Una particolare, drammatica e suggestiva per l’effetto prospettico, raffigurazione del tema in cui Cristo morto è disposto sul letto e ha vicino a se la Madonna e Giovanni piangenti, è quella di un’opera rinascimentale (Cristo morto, Andrea Mantegna, XV secolo, Milano, Pinacoteca di Brera). Nel Rinascimento era in uso anche costruire gruppi plastici in terracotta su questo soggetto, derivante dalla tradizione nordica (Pianto su Cristo morto, Niccolò dell’Arca, 1485 ca., Bologna, Chiesa di Santa Maria della Vita).
Nell’opera che qui presentiamo i personaggi raffigurati sono, oltre al Cristo, l’Eterno Padre che, posto dietro al Figlio, lo sorregge col proprio corpo e lo presenta ai fedeli allargando entrambe le braccia in segno di rassegnazione: ecco, sembra dire, doveva accadere ed è accaduto. Ha una barba bianca fluente, indossa una lunga tunica di colore verde e l’ampio mantello di colore rosso. Al centro, Cristo, seminudo ricoperto soltanto da un lenzuolo bianco nelle parti intime del suo corpo caratterizzato dal pallore proprio della morte e con le tracce di diversi rivoli di sangue, è seduto e appoggiato alle ginocchia del Padre, con il braccio destro rilasciato sulle proprie gambe e il sinistro cadente verso il basso dove la mano si congiunge con la mano della Maddalena. Questa, in ginocchio si prostra davanti al Cristo con la schiena parallela al terreno dove poggia; veste una tunica chiara coperta parzialmente da un mantello giallo-ocra-rosso che ricade sul suo corpo con un gioco articolato di pieghe. Ha i capelli lunghi e mossi come nella tradizione ed è riconoscibile anche dal vaso contenente nardo, a terra vicino a lei. Figura controversa di difficile identificazione, secondo la Chiesa Orientale è una delle tre Marie; per la Chiesa Latina si tratta di un’unica persona. Il suo appellativo deriva da Màgdala, un villaggio sulle rive del lago di Genèzareth dove la donna abitava. È citata come esempio di peccatrice pentita: “Maddalena era dunque ricchissima, quanto ricca altrettanto bella e non rifiutava al proprio corpo alcun piacere tanto che era da tutti chiamata la peccatrice.” (Jacopo da Varagine, Leggenda aurea), che si presentò in casa di Simone il Fariseo e piangendo bagnò i piedi a Gesù, li asciugò con i propri capelli, li baciò e li profumò: “Un giorno un fariseo invitò Gesù a pranzo da lui. Gesù entrò in casa sua e si mise a tavola. In quel villaggio vi era una prostituta. Quando ella seppe che Gesù si trovava a casa di quel fariseo, venne con un vasetto di olio profumato, si fermò dietro a Gesù, si rannicchiò ai suoi piedi piangendo e cominciò a bagnarli con le sue lacrime; poi li asciugava con i suoi capelli e li baciava e li cospargeva di profumo […]. Poi Gesù disse alla donna: «Io ti perdono i tuoi peccati».” (Luca, 7, 36-48).

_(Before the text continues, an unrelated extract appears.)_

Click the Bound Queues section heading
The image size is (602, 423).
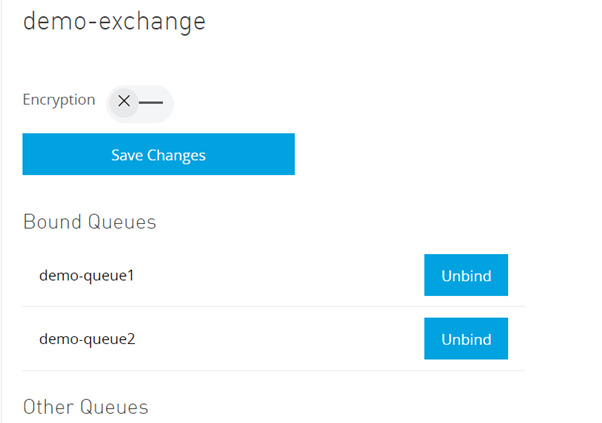tap(90, 222)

Per Giovanni si tratta di Maria di Betània, sorella di Marta e di Lazzaro: “Sei giorni prima della Pasqua ebraica Gesù andò in Betània dove c’era Lazzaro, quello che egli aveva risuscitato dai morti. Lì prepararono per lui una cena: Marta serviva e Lazzaro era uno dei commensali. Maria prese un vaso di nardo purissimo, unguento profumato di grande valore, e lo versò sui piedi di Gesù; poi li asciugò con i suoi capelli, e il profumo si diffuse per tutta la casa.” (Giovanni, 12, 1-3). Sulla sinistra della composizione è presente la figura di Francesco d’Assisi che indossa l’abito marrone dell’Ordine caratterizzato dal cappuccio a punta e dal cordone alla vita con i tre nodi che significano i tre voti dei Francescani: Povertà, Castità, Obbedienza.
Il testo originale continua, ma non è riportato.